Turns out they were right to be jealous, but first there was the matter of The Seasons, the ballet by Glazunov — the same Glazunov who allegedly ruined the première of Rachmaninoff’s first symphony by conducting it drunk. Not a Russian tradition, in this case — it’s just what I think of whenever these two share a concert program.
Glazunov was a wunderkind, like Rachmaninoff, but from St. Petersburg instead of Moscow. He even managed to ride out the revolution, which comes to mind because there is something shrewd about his music, even with Mikhail Pletnev leading the OSM. It was a vivid performance and its more brilliant parts, like the Autumn Bacchanal, made me glad there weren’t dancers trying to keep up with Pletnev. He conducts like a man launching a yacht in a tuxedo, careful-don’t-get-mud-on-it movements bursting into Christ-I’ll-do-it-myself. But most of the suite just ran prettily past. No matter how finely the material is worked, it’s still not gold.

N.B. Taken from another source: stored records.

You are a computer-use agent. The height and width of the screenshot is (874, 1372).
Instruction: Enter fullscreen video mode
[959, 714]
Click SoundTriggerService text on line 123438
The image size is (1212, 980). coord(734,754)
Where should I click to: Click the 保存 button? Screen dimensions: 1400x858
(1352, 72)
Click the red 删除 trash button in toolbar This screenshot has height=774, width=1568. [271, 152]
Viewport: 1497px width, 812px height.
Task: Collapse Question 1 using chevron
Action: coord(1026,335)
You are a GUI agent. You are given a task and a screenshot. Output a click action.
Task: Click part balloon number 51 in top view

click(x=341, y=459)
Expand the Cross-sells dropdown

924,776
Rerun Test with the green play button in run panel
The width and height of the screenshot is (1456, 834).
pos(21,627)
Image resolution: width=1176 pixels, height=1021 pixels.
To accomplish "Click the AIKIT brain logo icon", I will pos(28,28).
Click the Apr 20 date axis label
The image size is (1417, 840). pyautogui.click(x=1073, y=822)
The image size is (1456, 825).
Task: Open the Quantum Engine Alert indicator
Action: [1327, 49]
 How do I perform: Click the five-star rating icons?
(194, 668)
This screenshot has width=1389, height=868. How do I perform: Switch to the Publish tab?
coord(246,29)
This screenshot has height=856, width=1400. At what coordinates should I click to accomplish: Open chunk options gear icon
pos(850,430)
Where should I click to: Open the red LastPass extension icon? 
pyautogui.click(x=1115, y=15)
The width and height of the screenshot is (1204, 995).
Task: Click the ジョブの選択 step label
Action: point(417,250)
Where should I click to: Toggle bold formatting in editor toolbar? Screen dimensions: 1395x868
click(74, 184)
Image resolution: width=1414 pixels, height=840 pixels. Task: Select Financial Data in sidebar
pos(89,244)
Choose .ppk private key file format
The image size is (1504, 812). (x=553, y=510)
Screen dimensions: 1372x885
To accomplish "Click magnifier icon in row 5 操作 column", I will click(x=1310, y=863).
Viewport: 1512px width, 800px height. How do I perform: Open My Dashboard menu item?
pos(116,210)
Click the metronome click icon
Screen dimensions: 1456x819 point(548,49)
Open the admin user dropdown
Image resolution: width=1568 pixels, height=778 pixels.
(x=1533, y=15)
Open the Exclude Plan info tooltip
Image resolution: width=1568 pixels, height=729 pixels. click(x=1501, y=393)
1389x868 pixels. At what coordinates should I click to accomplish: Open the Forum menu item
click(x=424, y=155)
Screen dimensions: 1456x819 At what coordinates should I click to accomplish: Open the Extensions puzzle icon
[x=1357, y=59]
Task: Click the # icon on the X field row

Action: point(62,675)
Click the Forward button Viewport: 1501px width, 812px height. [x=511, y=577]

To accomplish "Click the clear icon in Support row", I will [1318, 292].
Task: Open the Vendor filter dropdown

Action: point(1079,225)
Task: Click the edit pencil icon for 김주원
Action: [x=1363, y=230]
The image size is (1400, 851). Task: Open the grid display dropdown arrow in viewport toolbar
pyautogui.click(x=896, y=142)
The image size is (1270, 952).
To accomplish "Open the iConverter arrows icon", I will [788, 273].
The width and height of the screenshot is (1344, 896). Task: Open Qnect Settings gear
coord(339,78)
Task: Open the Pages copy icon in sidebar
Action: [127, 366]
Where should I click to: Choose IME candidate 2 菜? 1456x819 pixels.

Expectations were high when Matsuev arrived. At 38, he looks like a big, rosy-cheeked Siberian boy, but he moves like a gallant; he could have entered in a litter. Pletnev and he passed for two men ignoring each other while performing a virtuoso duet; the opening theme’s octaves glided into the orchestral line as if they were played by one hand, and the first cadenza (the piano solo) was volcanic, a freakish release that cast Matsuev’s elegant composure into self-conscious relief. The finale was sublime, but the best was their wondrous Intermezzo, as balanced as a watch spring and as full of discoveries as the ocean in the dead of night."

This much beauty was almost a knockout after Glazunov’s pretty slapping, but it wasn’t enough to prevent the massive audience from giving the champion six trips to the door before he realized an encore was necessary. So he played two.